• EXERCISE REQUIREMENTS
Copy out each record below, exactly as given.

• SOURCE DATA
# # # #
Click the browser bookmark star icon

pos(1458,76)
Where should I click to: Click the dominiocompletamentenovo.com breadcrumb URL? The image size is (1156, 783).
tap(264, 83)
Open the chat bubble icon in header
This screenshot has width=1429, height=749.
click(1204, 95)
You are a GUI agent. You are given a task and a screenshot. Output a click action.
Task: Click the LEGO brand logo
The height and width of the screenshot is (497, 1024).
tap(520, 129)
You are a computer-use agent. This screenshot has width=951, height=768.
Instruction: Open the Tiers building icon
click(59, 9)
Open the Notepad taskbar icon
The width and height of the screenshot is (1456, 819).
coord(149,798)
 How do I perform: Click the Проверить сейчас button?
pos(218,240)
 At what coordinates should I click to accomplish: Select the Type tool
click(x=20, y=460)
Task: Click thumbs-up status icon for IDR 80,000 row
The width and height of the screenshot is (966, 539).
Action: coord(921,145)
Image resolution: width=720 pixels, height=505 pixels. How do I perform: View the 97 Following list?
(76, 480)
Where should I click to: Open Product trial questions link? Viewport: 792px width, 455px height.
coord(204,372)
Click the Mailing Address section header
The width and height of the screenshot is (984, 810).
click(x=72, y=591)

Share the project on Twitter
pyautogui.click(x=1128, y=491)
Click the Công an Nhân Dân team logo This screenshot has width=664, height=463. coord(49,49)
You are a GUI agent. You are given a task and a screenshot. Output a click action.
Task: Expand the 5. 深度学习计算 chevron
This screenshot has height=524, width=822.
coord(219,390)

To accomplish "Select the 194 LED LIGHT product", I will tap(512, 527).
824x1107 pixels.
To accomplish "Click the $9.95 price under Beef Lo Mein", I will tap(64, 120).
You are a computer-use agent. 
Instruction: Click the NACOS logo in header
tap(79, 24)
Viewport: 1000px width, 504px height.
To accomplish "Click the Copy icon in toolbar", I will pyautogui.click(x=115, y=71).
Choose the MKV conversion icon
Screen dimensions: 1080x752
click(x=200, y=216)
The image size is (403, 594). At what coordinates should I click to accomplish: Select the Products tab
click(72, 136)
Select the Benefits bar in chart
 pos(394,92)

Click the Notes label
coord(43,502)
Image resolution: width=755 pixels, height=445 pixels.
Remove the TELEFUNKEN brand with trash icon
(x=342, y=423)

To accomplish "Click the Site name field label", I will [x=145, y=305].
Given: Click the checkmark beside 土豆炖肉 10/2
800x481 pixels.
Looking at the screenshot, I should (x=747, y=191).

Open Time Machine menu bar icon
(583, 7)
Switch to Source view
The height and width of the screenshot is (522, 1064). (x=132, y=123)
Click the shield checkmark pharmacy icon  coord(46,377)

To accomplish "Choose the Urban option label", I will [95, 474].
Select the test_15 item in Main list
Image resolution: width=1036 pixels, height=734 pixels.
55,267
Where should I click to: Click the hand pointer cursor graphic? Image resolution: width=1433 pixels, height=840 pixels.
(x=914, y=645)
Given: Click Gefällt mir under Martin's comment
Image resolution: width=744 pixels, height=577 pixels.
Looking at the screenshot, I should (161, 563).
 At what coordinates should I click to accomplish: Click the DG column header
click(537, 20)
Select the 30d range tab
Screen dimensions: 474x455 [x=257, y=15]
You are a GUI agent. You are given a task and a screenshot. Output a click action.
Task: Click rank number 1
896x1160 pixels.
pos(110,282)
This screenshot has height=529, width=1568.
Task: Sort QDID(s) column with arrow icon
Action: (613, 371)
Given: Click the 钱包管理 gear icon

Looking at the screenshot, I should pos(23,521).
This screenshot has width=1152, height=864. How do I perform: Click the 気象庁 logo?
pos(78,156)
# # # #
• SOLUTION FOR THIS PROBLEM
Click the browser bookmark star icon

pos(1458,76)
Where should I click to: Click the dominiocompletamentenovo.com breadcrumb URL? The image size is (1156, 783).
tap(264, 83)
Open the chat bubble icon in header
This screenshot has width=1429, height=749.
click(1204, 95)
You are a GUI agent. You are given a task and a screenshot. Output a click action.
Task: Click the LEGO brand logo
The height and width of the screenshot is (497, 1024).
tap(520, 129)
You are a computer-use agent. This screenshot has width=951, height=768.
Instruction: Open the Tiers building icon
click(59, 9)
Open the Notepad taskbar icon
The width and height of the screenshot is (1456, 819).
coord(149,798)
 How do I perform: Click the Проверить сейчас button?
pos(218,240)
 At what coordinates should I click to accomplish: Select the Type tool
click(x=20, y=460)
Task: Click thumbs-up status icon for IDR 80,000 row
The width and height of the screenshot is (966, 539).
Action: coord(921,145)
Image resolution: width=720 pixels, height=505 pixels. How do I perform: View the 97 Following list?
(76, 480)
Where should I click to: Open Product trial questions link? Viewport: 792px width, 455px height.
coord(204,372)
Click the Mailing Address section header
The width and height of the screenshot is (984, 810).
click(x=72, y=591)

Share the project on Twitter
pyautogui.click(x=1128, y=491)
Click the Công an Nhân Dân team logo This screenshot has width=664, height=463. coord(49,49)
You are a GUI agent. You are given a task and a screenshot. Output a click action.
Task: Expand the 5. 深度学习计算 chevron
This screenshot has height=524, width=822.
coord(219,390)

To accomplish "Select the 194 LED LIGHT product", I will tap(512, 527).
824x1107 pixels.
To accomplish "Click the $9.95 price under Beef Lo Mein", I will tap(64, 120).
You are a computer-use agent. 
Instruction: Click the NACOS logo in header
tap(79, 24)
Viewport: 1000px width, 504px height.
To accomplish "Click the Copy icon in toolbar", I will pyautogui.click(x=115, y=71).
Choose the MKV conversion icon
Screen dimensions: 1080x752
click(x=200, y=216)
The image size is (403, 594). At what coordinates should I click to accomplish: Select the Products tab
click(72, 136)
Select the Benefits bar in chart
 pos(394,92)

Click the Notes label
coord(43,502)
Image resolution: width=755 pixels, height=445 pixels.
Remove the TELEFUNKEN brand with trash icon
(x=342, y=423)

To accomplish "Click the Site name field label", I will [x=145, y=305].
Given: Click the checkmark beside 土豆炖肉 10/2
800x481 pixels.
Looking at the screenshot, I should (x=747, y=191).

Open Time Machine menu bar icon
(583, 7)
Switch to Source view
The height and width of the screenshot is (522, 1064). (x=132, y=123)
Click the shield checkmark pharmacy icon  coord(46,377)

To accomplish "Choose the Urban option label", I will [95, 474].
Select the test_15 item in Main list
Image resolution: width=1036 pixels, height=734 pixels.
55,267
Where should I click to: Click the hand pointer cursor graphic? Image resolution: width=1433 pixels, height=840 pixels.
(x=914, y=645)
Given: Click Gefällt mir under Martin's comment
Image resolution: width=744 pixels, height=577 pixels.
Looking at the screenshot, I should (161, 563).
 At what coordinates should I click to accomplish: Click the DG column header
click(537, 20)
Select the 30d range tab
Screen dimensions: 474x455 [x=257, y=15]
You are a GUI agent. You are given a task and a screenshot. Output a click action.
Task: Click rank number 1
896x1160 pixels.
pos(110,282)
This screenshot has height=529, width=1568.
Task: Sort QDID(s) column with arrow icon
Action: (613, 371)
Given: Click the 钱包管理 gear icon

Looking at the screenshot, I should pos(23,521).
This screenshot has width=1152, height=864. How do I perform: Click the 気象庁 logo?
pos(78,156)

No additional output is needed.